Features: The Ultimate Philadelphia Dream House: I Love It, It’s Perfect, Now Change It
Next, I developed a topiary problem: I was buying them on a near-daily basis, which John clearly noticed but never commented on, because he is sweet. As obsessed as I was with buying topiaries, so John was with TVs. I went with him to Tweeter and Circuit City in an earnest pledge of support, but after two hours eventually ended up sitting outside reading magazines. He really cared about these TVs: He had reams of materials, folders several inches thick with research, had bought the magazines and scoured the Internet. He had measured and planned and debated the merits of digital recording. It was all lost on me, but I was excited for him. The night that his plasma TV was installed, we couldn’t get the cable to work, and the screen went blue. Also, the power went out in our bedroom, and it was pitch dark and a little hot in there. I was used to the quirks of old houses; to John, this was all new and unwelcome. Then, we went out for a burger and had a fight. When we got home, John paced the halls miserably, returning occasionally to check the plasma TV, which hung there, mocking him with its cold blue-screen stare. He never said anything about the fact that he would have been perfectly happy in a newer house that didn’t have power outages, but how could he not be thinking it?
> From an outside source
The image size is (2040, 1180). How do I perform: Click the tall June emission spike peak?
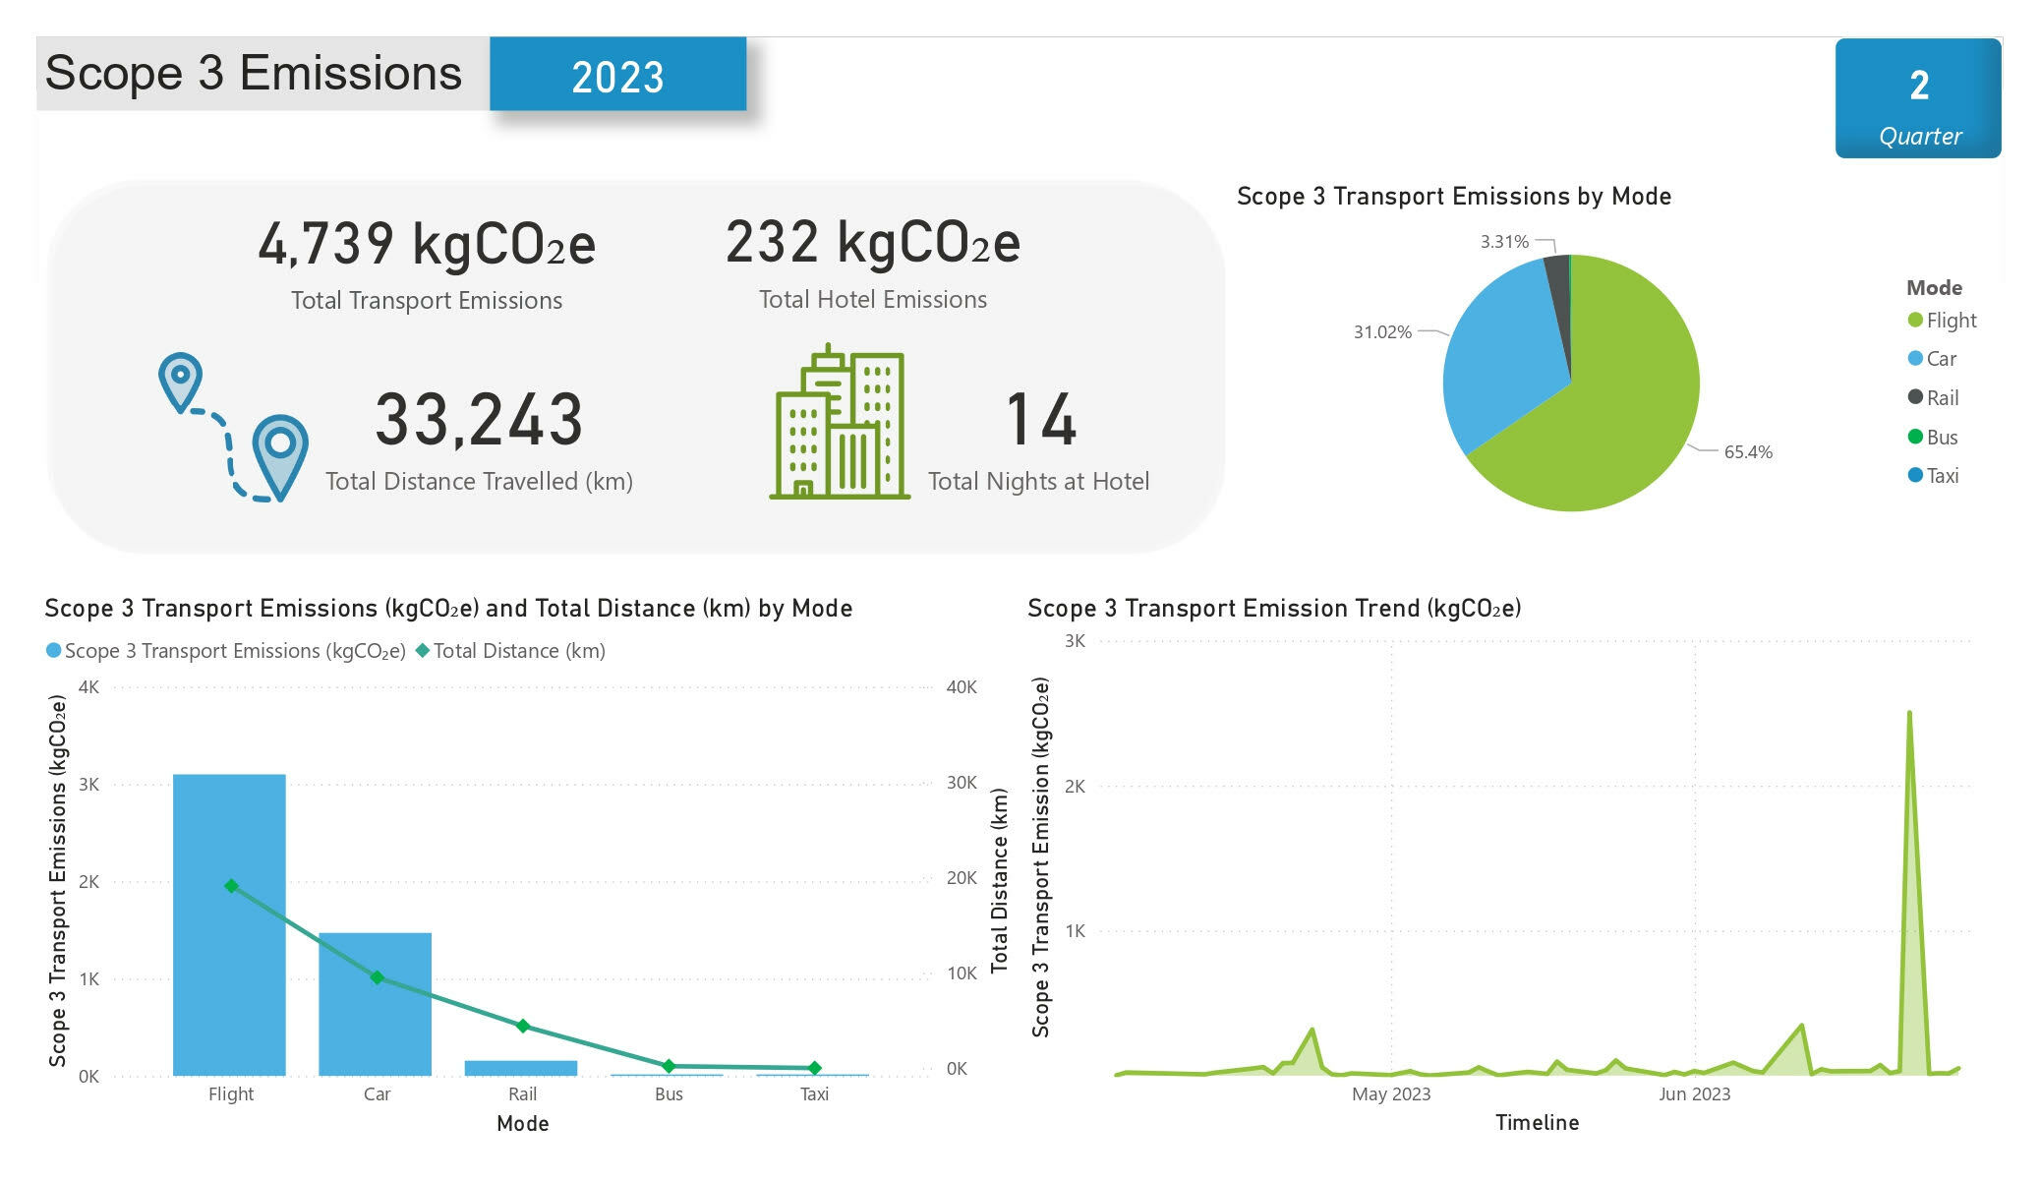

As I fretted quietly to friends and my sister over whether John would want to run away to pretty much any house built after 1955, Restoration Hardware lost one of the brown love seats. It seemed like a big thing to lose to us, but it turns out their warehouse is very large. The day they found it, as the delivery dudes brought in the love seats, I was standing there worrying obsessively about when John’s TVs would start working, and about the 16-year-old cat adjusting to another new house. The cat had seemed fine, if a little subdued, until he spied the brown velvet. His huge gold cat eyes took on a look of slightly unbalanced love; he jumped into the cushions of the one on the right, and took a six-hour nap. Dylan the six-year-old began to wail on guitar right next to Spike the cat, but nothing could part Spike from the sofa. Things began to seem more normal, all of a sudden. Tyler caught 11 frogs one afternoon at a pond down the street. John and I had friends over for bagels one Sunday, and John told them that he loved the house. I dialed back on topiaries. The cat got up occasionally, ate, looked happy, and jumped back into the sofa, where he now lives around the clock.